:: Passage for review

Church in Somerset, England

All Saints Church is a Church of England church in Yeovil Marsh, Somerset, England. It was designed by Charles Benson and built at the expense of George Bullock in 1869–70. Today the church forms part of the Five Crosses benefice.

==History==
All Saints was built as a chapel of ease to St John's in Yeovil. A church serving Yeovil Marsh and its surrounding neighbourhood had been under discussion since earlier in the 19th century, but did not come to fruition. Instead services were held at a small thatched cottage at Yeovil Marsh by Rev. Mr. James, curate of St John's, then his successor Rev. A. H. Lutman.

All Saints was built at the expense of Mr. George Bullock of East Coker, the principal landowner of the Marsh district. He spent almost £2,000 to acquire the site, build the church and provide an endowment of £1,000 and building fund of £197. Plans for the church were drawn up by Mr. Charles Benson of Yeovil and Messrs. William Pudden and Sons of East Coker hired as the builders.

The foundation stone was laid in January 1869 and the Taunton Courier reported the church as "approaching completion" in September 1869. It opened in 1870 and was consecrated by the Bishop of Bath and Wells, the Right Rev. Lord Arthur Hervey, on 28 August 1871. Yeovil Marsh was made its own ecclesiastical parish in March 1872.

::::

**Questions on the material**
A. In the text about All Saints Church in Yeovil Marsh, who paid for the church to be built?
B. Continue the text about All Saints Church in Yeovil Marsh from its last sentence.

:: Records provided

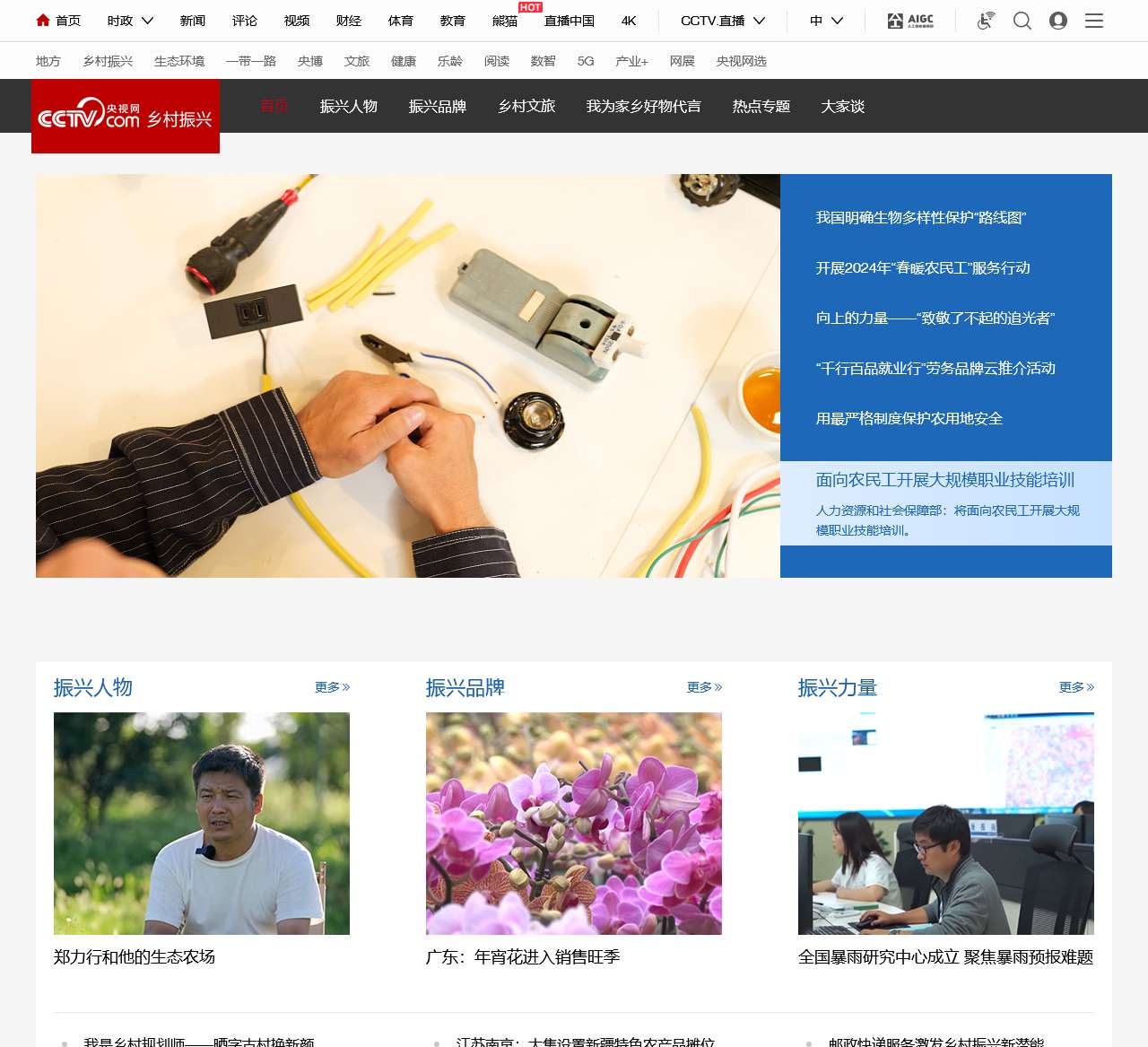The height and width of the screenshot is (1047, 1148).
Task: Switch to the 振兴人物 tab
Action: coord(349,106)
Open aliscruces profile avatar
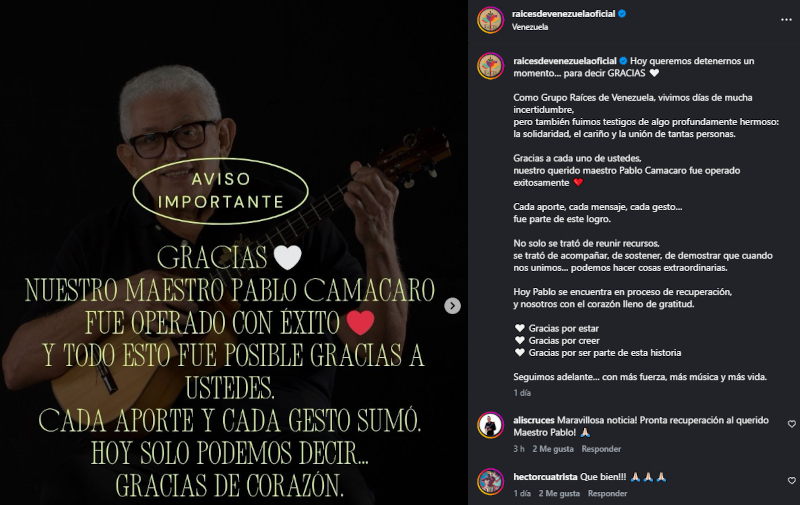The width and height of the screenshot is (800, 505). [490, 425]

::::
:: Records provided

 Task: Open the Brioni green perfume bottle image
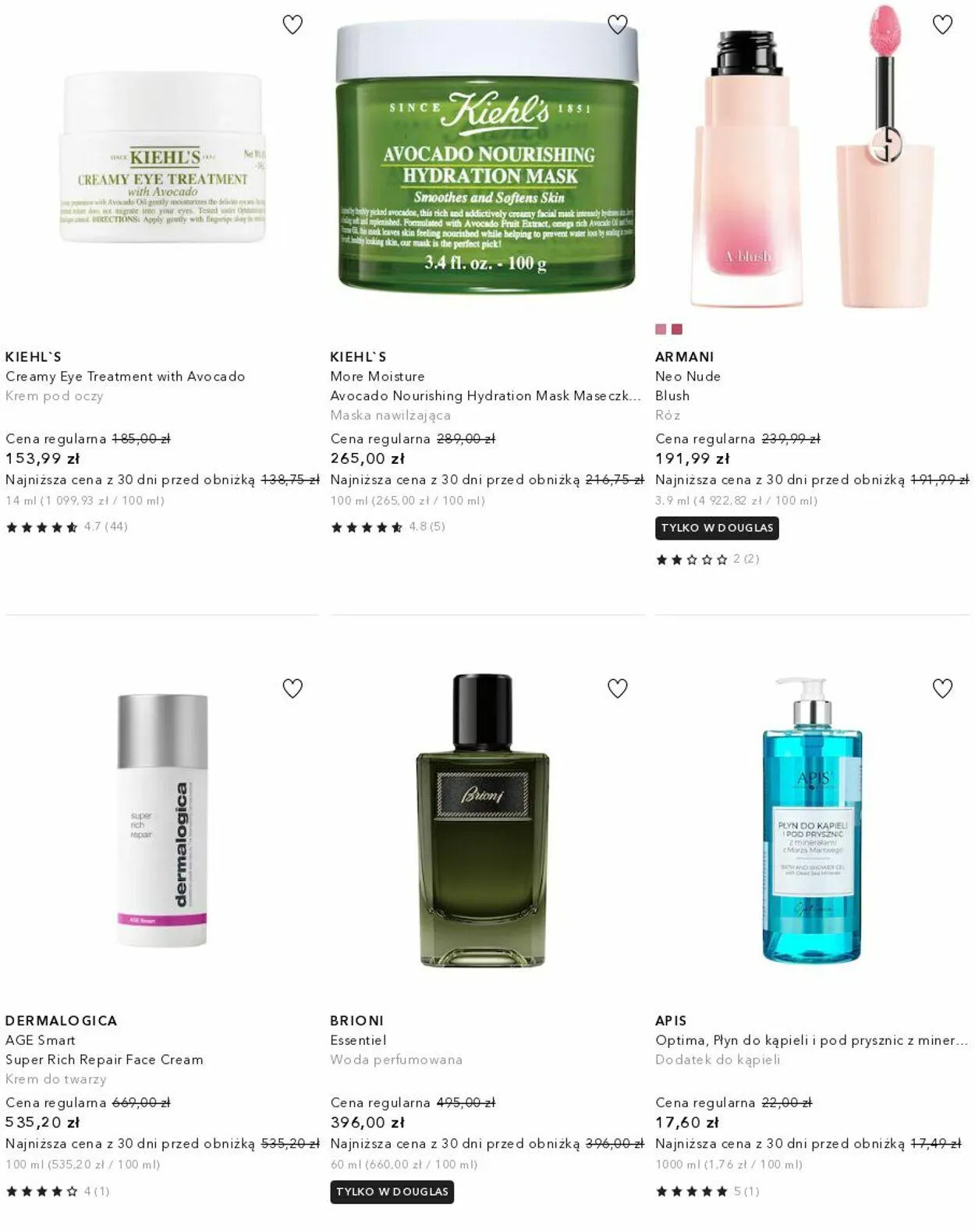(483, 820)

::::

**Answers given**
A. Mr. George Bullock of East Coker, the principal landowner of the Marsh district.

B.
==Architecture==
All Saints is built of local stone sourced from the quarries at Brimsmore Tree, with dressings in Hamstone and Bridgwater tiles on the roof. Designed to accommodate 160 persons, it is made up of a nave, chancel, west porch and north-east vestry. There is a small bell turret with a single bell on the west end of the roof. The church has seven windows; the east end three-light window and the west window contain stained glass. The church's flooring is largely of deal and the aisles paved with tiles from Poole Potteries. The open panelled roof is of stained pine.

The original fittings include moveable benches of stained deal, a pulpit and reading desk of oak, and a font of Bath stone. The altar rail of carved oak was transferred from one of the churches in Yeovil. The church's original harmonium, made by Messrs. Price and Son, was also supplied at the expense of Mr. Bullock.